The product after the reductive amination? To create an enamine, the double bond would have to travel over two carbons, which I find unlikely unless very basic conditions are used, or transition metal salts are present. Neither is used in this reaction, so that should not present a problem.

http://rhodium.lycaeum.org

[jim]

The double bond would not have to travel over two double bonds.  Look at the second line of the synthesis.  All the double bond has to do is migrate towards the top of the page. 

This probably would happen when it was a ketone still, thus forming an alpha, beta unsaturated ketone.  The nucleophile, the amine, would then not add to the ketone, but rather add across the double bond. 

Does that sound right?

[Lilienthal]

The following is a reaction sequence from H. Plieninger and his co-workers. He tried to synthesize the ergot alkaloid Chanoclavine I and used a very similar approach to build up the benz[cd]indole ring system.

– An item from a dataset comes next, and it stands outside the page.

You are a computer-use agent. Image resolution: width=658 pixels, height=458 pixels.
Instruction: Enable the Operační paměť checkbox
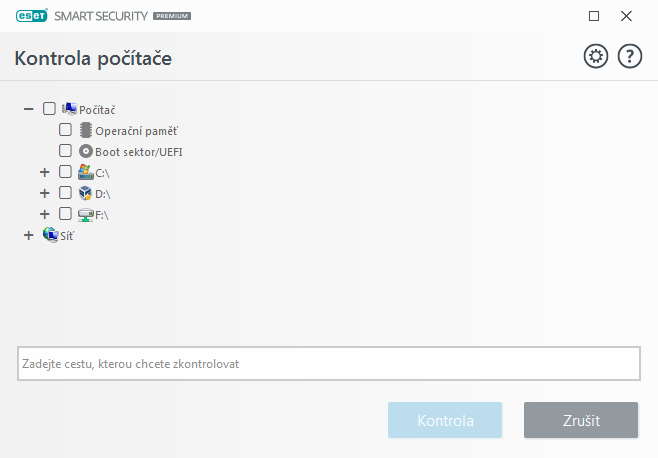click(65, 130)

Look at that funny tautomerisms of the keto / aldehyde systems   .

The references are:

H. Plieninger, W. Lehnert, D. Mangold; Chem. Ber. 100, 2421 (1967)
H. Plieninger, W. Lehnert; Chem. Ber. 100, 2427 (1967)
H. Plieninger, W. Lehnert, D. Mangold, D. Schmalz, A. Völkl, J. Westphal; Tet. Lett. 22, 1827 (1975)
H. Plieninger, A. Völkl; Chem. Ber. 109, 2121 (1976)
H. Plieninger, D. Schmalz, J. Westphal, A. Völkl; Chem. Ber. 109, 2126 (1976)
H. Plieninger, D. Schmalz; Chem. Ber. 109, 2140 (1976)

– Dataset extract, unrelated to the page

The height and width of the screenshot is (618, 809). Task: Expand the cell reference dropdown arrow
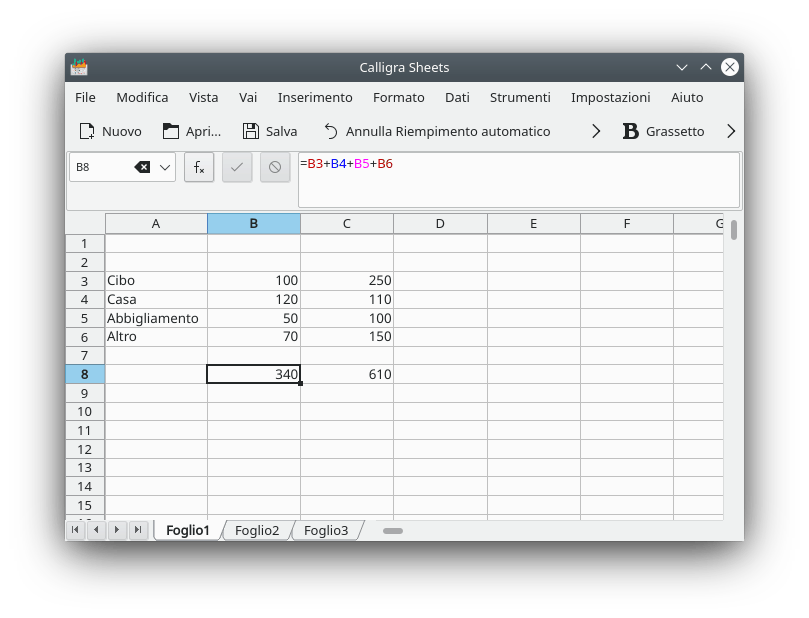coord(165,167)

Synthesis of 2-hydroxy-5-nitro-2-naphtaline:
C. D. Hurd, O. E. Fancher, W. A. Bonner; J. Org. Chem. 12, 369 (1974)
P. Friedländer, S. Szymanski, Chem. Ber. 25, 2076 (1892)

[PolytheneSam]

I found this US patent on lysergic acid synthesis looking though 564/67:  2796419

http://www.geocities.com/dritte123/PSPF.html

http://www.privacy.org/article.php?sid=620&mode=thread&order=0&thold=0

http://www.privacy.org

[Lilienthal]

That's the Kornfeld synthesis, the first total synthesis of lysergic acid. There are many improved (regarding to steps and yields) total syntheses of lysergic acid. Maybe I will compile a short overview over all published syntheses (later...)   .

[smiley_boy]

I have to say this scheme looks a bit more than a little sketchy. There's no regioselective control of the first step, which would make stereoselectivity during the reductive amination (of which there is none) very difficult.

The ozonolysis looks reasonable, and I'm even willing to suspend disbelief for the Knoevenagel condensation step. Still, the selective reduction of the nitro group in the presence of those unprotected aldehydes? That I'd need convincing for.

The thing though that sticks out most for me is the last step; that double bond migration. We're talking about a seriously uphill battle here. By moving it from the 8,9- to the 9,10 position, a huge amount of ring-strain would be induced. Thermodynamically, I can't see this happening.

Its creative, I'll give it that. Somehow though, it almost reminds me of something spat out by a computer. I'm probobly being a bit harsh, since I'm sure this is more of a rough, rough, rough draft than anything. Its a nifty idea, and I'd bet a fine jumping-off point for some even more clever ideas.